Slowly but surely physical developments on
earth and in adjacent space regions are
preparing the stage for the later attempts to
establish such life forms as we had decided
would be best adapted to the unfolding physical
environment—both terrestrial and spatial.
58:1.6 (665.1)
Subsequently the Satania commission
of Life Carriers returned to Jerusem, preferring
to await the further breakup of the continental
land mass, which would afford still more inland
seas and sheltered bays, before actually
beginning life implantation.
58:1.7 (665.2)
On a planet where life has a marine
origin the ideal conditions for life implantation
are provided by a large number of inland seas,
by an extensive shore line of shallow waters and
sheltered bays; and just such a distribution of
the earth's waters was rapidly developing. These
ancient inland seas were seldom over five or six
hundred feet deep, and sunlight can penetrate
ocean water for more than six hundred feet. *
58:1.8 (665.3)
And it was from such seashores of the
mild and equable climes of a later age that
primitive plant life found its way onto the land.
There the high degree of carbon in the
atmosphere afforded the new land varieties of
life opportunity for speedy and luxuriant
growth. Though this atmosphere was then ideal
for plant growth, it contained such a high degree
of carbon dioxide that no animal, much less
man, could have lived on the face of the earth.
2. The Urantia Atmosphere
Audio Version
58:2.1 (665.4) The planetary atmosphere filters through
to the earth about one two-billionth of the sun's total
light emanation. If the light falling upon North America
were paid for at the rate of two cents per kilowatt-hour,
the annual light bill would be upward of 800 quadrillion
dollars. Chicago's bill for sunshine would amount to
considerably over 100 million dollars a day. And it should
be remembered that you receive from the sun other
forms of energy—light is not the only solar contribution
reaching your atmosphere. Vast solar energies pour in
upon Urantia embracing wave lengths ranging both above
and below the recognition range of human vision. *
58:2.2 (665.5)

Description of the task: Please extend the passage on the Urantia atmosphere, starting right after its final sentence.

Supplied information:
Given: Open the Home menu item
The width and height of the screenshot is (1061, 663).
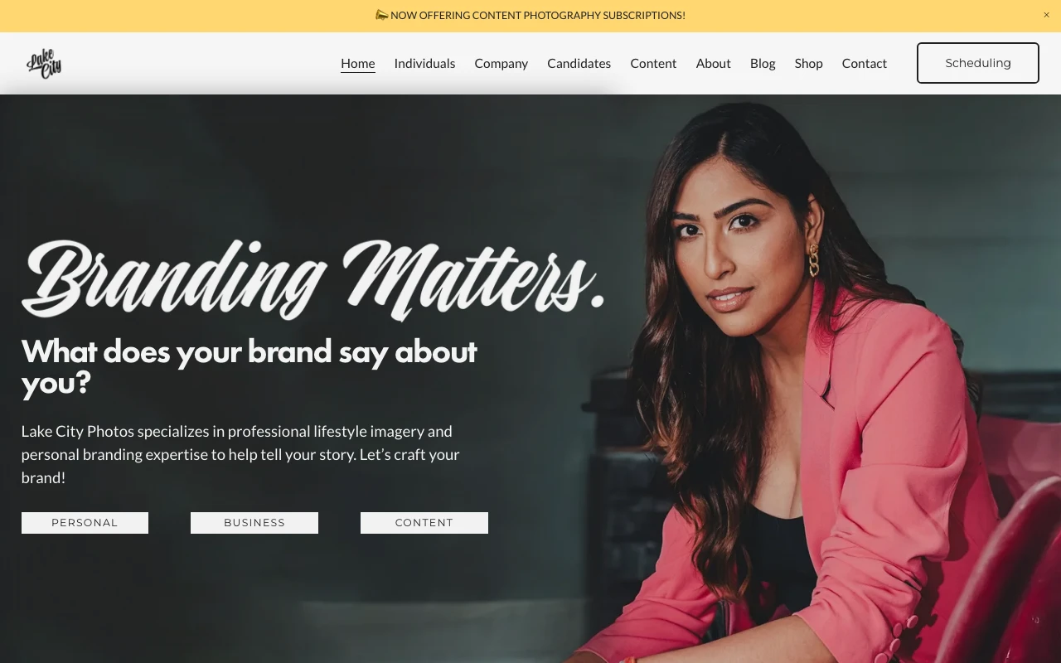Looking at the screenshot, I should 358,63.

Answer to this task:
The earth's atmosphere is all but opaque to much of
the solar radiation at the extreme ultraviolet end of the
spectrum. Most of these short wave lengths are absorbed by a
layer of ozone which exists throughout a level about ten miles
above the surface of the earth, and which extends spaceward
for another ten miles. The ozone permeating this region, at
conditions prevailing on the earth's surface, would make a
layer only one tenth of an inch thick; nevertheless, this
relatively small and apparently insignificant amount of ozone
protects Urantia inhabitants from the excess of these
dangerous and destructive ultraviolet radiations present in
sunlight. But were this ozone layer just a trifle thicker, you
would be deprived of the highly important and health-giving
ultraviolet rays which now reach the earth's surface, and
which are ancestral to one of the most essential of your
vitamins.
58:2.3 (665.6)
And yet some of the less imaginative of your
mortal mechanists insist on viewing material creation and
human evolution as an accident. The Urantia midwayers
have assembled over fifty thousand facts of physics and
chemistry which they deem to be incompatible with the
laws of accidental chance, and which they contend
unmistakably demonstrate the presence of intelligent
purpose in the material creation. And all of this takes no
account of their catalogue of more than one hundred
thousand findings outside the domain of physics and
chemistry which they maintain prove the presence of
mind in the planning, creation, and maintenance of the
material cosmos.
58:2.4 (666.1)
Your sun pours forth a veritable flood
of death-dealing rays, and your pleasant life on
Urantia is due to the " fortuitous " influence of
more than two-score apparently accidental
protective operations similar to the action of
this unique ozone layer.
58:2.5 (666.2)
Were it not for the " blanketing "
effect of the atmosphere at night, heat would be
lost by radiation so rapidly that life would be
impossible of maintenance except by artificial
provision.
58:2.6 (666.3)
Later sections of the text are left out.